Doh! That makes perfect sense. Thanks.

alister
Senior III
September 17, 2021

Yes you'll need volatile where you need it. You've studied the assembler so you understand what it's doing and why it's required.

Need to consider atomicity too.

800kHz seems hot. Couldn't use a GPIO input capture or some other peripheral instead?

S.Ma
Principal
September 19, 2021

At cost of portability, if your global variable can be read in 1 memory cycle, you can in certain cases remove volatile, like written by interrupt, read by main loop. Sometime you could also use flags like set by interrupt and data is preserved until data is read by main and flag is cleared.

800kHz interrupt has high probability to fall apart once all interrupt sources and atomic or interrupt disabled code section will cause interrupt overrun. Use the available hw to scale down the interrupt rate.

Another use of volatile is to keep a special code in flash which can be activated in debug mode.

MSull.1
MSull.1Author
Associate II
September 19, 2021

I know this is a pretty fast interrupt but I did get it working well. The ISR is implementing a rate generator so there's not really a hardware alternative although I did consider using an FPGA for this project. I chose the STM32H7 because it's fast enough to do this in an ISR yet less expensive than an SoC. The ISR consumes about 10% of the CPU. Which is a lot, but the rest of the application doesn't require high performance so it works out well. This is a 480 MHz CPU and the rest of the functionality worked fine on a previous implementation in a 70 MHz 16-bit PIC. So I can certainly spare 10%.

There are other interrupts happening for timers, UARTS, and the USB peripheral. By setting the 800 KHz interrupt to a high preemptive priority (0) and the others to the minimum preemptive priority (3), I only have two-deep nesting at any given time and the 800 KHz interrupt never gets deferred.

Some of the variables are only accessed in the ISR, so those aren't marked volatile. For the variables that are accessed in the foreground and the ISR, I marked them volatile and used an explicit local register copy as TDK suggested. It probably doesn't matter but I marked those variables with the "register" storage class. I located all of the variables accessed by the ISR in the DTCM.

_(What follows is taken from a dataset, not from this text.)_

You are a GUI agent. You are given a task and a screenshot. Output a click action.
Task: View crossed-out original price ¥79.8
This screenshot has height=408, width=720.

I had to use a DMB (memory barrier) to get this to work right. Otherwise, weird stuff happened which I interpreted as being some kind of deferred write not completing by the time the next interrupt occurs. I really don't understand this. I thought with the variables in DTCM would basically be as fast as registers.

So, it's one of those cases where it works well and I need to move on with the rest of the project rather than spending more time trying to get rid of the DMB. I am still curious, though.

Piranha
Principal III
September 25, 2021

The volatile storage type is a restriction for compiler and can force a specific order of instructions in compiled code, but that doesn't mean that the CPU will execute those instructions in that same order. Reordering wasn't the case for simpler cores, but Cortex-M7 is dual issue and actually does it. To solve it, one has to deal with the memory types. DTCM is always treated as a normal memory type, but the order of operations is only guaranteed for device and strongly ordered memory types. And yes, the DMB instruction is the correct solution.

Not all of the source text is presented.